* [WORK ORDER] Gather the lines below that include the string "will", copying each in full.

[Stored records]
***

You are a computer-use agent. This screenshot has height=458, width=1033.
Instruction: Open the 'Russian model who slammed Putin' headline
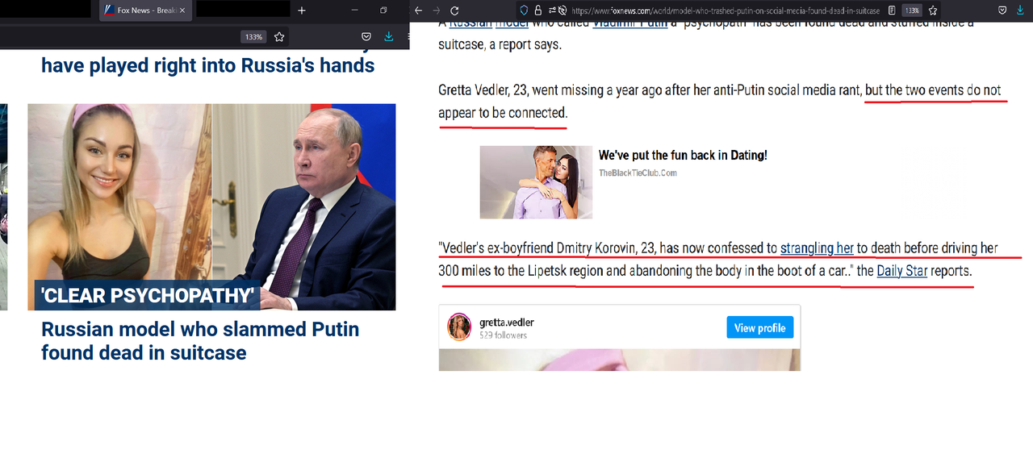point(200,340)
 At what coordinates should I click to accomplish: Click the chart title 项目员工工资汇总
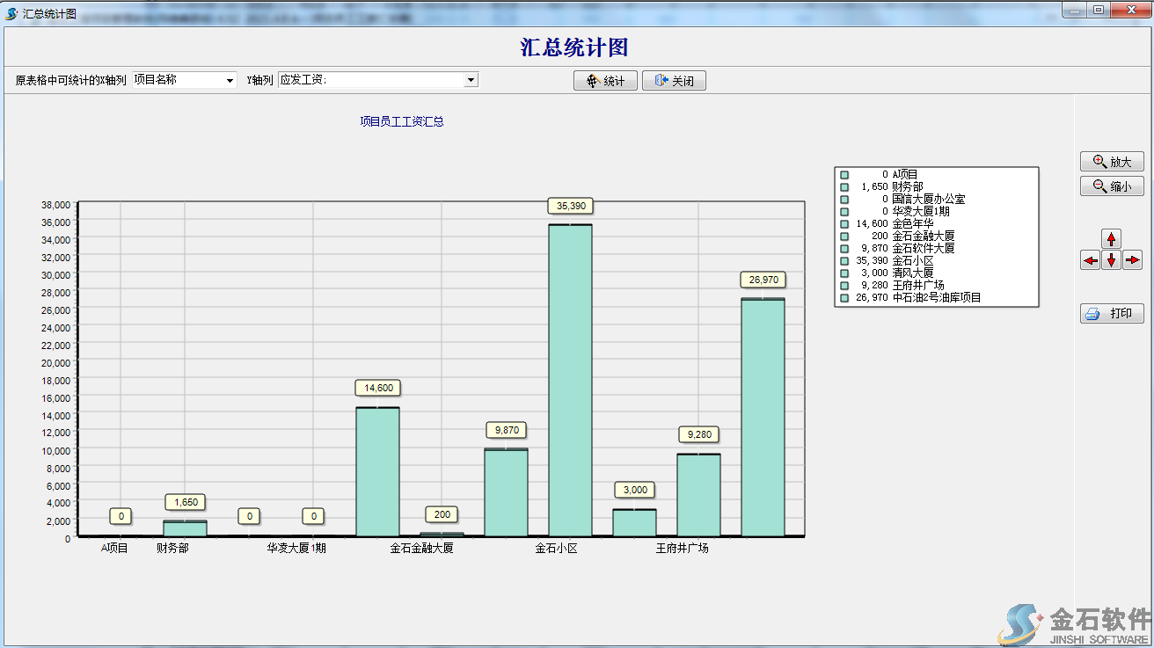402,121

***

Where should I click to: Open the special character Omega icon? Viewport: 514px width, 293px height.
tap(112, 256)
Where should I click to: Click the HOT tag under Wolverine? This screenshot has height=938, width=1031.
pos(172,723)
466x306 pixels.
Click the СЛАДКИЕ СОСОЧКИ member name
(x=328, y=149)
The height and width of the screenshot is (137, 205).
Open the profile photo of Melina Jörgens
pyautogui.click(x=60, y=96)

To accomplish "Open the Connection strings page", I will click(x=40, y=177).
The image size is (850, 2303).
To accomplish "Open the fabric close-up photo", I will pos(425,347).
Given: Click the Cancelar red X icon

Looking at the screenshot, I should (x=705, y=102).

***

* [RESULT]
To accomplish "Open the Connection strings page", I will click(x=40, y=177).
To accomplish "Open the fabric close-up photo", I will pos(425,347).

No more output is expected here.